Jeremiah Bates, owner of Jeremiah’s Tires Services next door to Renewlogy. He told Reuters in May that the recycling facility didn’t appear to have been active for at least six months and that he was concerned about debris piling up. Renewlogy did not respond to Bates’ assertions. REUTERS/George Frey
An inspector from the Salt Lake City Fire Prevention Bureau, Jose Vila Trejo, visited the recycling facility on Feb. 12, according to his inspection report. Vila Trejo told Reuters that his tour of the plant turned up no fire hazard because there were no machines present that could generate heat, flames or sparks.
“They were basically shut down,” Vila Trejo said. “There was no equipment in there.”
Renewlogy confirmed to Reuters that Vila Trejo inspected the building in February. It said the facility had not shut down and that there was equipment at the site.
Renewlogy said it shares the Salt Lake City premises with other companies that work on pyrolysis of wood and other waste, and that much of the junk Reuters saw on the back lot belonged to other firms that it declined to name.

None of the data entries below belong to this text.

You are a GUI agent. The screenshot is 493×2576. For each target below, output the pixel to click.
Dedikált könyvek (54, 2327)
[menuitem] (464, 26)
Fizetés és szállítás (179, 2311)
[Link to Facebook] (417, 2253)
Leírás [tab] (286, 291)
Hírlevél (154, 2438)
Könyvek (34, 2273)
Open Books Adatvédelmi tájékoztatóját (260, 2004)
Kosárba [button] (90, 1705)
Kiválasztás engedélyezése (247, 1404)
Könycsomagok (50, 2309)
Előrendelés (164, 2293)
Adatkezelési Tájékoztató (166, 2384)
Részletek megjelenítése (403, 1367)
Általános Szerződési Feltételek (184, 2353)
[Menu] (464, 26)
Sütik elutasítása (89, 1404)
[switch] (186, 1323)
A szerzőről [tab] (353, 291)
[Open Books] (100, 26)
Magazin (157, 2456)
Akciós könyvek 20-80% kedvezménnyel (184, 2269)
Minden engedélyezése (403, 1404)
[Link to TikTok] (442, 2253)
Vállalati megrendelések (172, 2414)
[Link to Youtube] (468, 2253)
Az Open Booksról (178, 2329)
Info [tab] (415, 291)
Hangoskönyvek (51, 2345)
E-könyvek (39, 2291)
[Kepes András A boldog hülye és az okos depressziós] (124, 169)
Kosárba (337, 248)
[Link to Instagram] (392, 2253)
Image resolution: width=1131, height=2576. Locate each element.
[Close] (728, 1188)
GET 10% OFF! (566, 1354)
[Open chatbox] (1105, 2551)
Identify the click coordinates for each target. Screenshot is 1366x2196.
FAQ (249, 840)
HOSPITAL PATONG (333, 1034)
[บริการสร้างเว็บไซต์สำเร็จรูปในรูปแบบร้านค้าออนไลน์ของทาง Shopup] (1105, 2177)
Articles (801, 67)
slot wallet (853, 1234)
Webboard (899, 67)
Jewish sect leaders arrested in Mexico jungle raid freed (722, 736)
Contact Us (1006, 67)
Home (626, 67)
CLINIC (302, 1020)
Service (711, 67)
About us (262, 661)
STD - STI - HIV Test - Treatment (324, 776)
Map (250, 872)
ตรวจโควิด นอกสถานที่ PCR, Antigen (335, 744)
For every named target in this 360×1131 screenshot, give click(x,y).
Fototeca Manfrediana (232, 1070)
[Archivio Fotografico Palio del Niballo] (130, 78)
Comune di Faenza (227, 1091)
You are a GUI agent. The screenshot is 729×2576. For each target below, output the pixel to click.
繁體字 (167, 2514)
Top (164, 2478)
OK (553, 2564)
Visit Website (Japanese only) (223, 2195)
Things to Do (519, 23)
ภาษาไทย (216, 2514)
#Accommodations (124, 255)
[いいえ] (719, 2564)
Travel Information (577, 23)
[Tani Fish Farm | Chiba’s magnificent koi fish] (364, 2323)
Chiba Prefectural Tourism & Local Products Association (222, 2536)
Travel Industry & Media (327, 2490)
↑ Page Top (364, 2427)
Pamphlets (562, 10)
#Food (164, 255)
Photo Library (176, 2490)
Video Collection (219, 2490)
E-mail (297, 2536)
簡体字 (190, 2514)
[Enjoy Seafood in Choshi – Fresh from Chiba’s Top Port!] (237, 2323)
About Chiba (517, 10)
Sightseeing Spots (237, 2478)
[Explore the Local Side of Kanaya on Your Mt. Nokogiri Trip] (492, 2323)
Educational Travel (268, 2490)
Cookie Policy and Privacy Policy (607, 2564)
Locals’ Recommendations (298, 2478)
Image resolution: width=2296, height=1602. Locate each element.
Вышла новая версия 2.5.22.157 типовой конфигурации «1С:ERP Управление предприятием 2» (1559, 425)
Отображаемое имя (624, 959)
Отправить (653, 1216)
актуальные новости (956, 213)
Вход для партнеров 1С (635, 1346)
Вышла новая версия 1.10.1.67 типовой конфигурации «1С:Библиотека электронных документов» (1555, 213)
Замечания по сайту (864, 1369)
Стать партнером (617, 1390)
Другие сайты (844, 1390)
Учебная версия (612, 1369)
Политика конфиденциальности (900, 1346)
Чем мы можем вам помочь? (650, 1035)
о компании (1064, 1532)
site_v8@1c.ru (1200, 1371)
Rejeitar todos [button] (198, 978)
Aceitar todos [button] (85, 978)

Renewlogy added that it continues to operate its plant as a testing facility to develop new plastic recycling technologies.
Reuters exclusively reported in January that an advanced plastic recycling project in India, which was a collaboration between Renewlogy and a charity funded by plastics makers, collapsed last year.
Renewlogy later this year plans to launch another plastics recycling facility, this one in Phoenix, Arizona, according to its website. Joe Giudice, assistant public works director at the City of Phoenix, confirmed the facility was due to start being set up in August. More taxpayer money is due to flow to the company.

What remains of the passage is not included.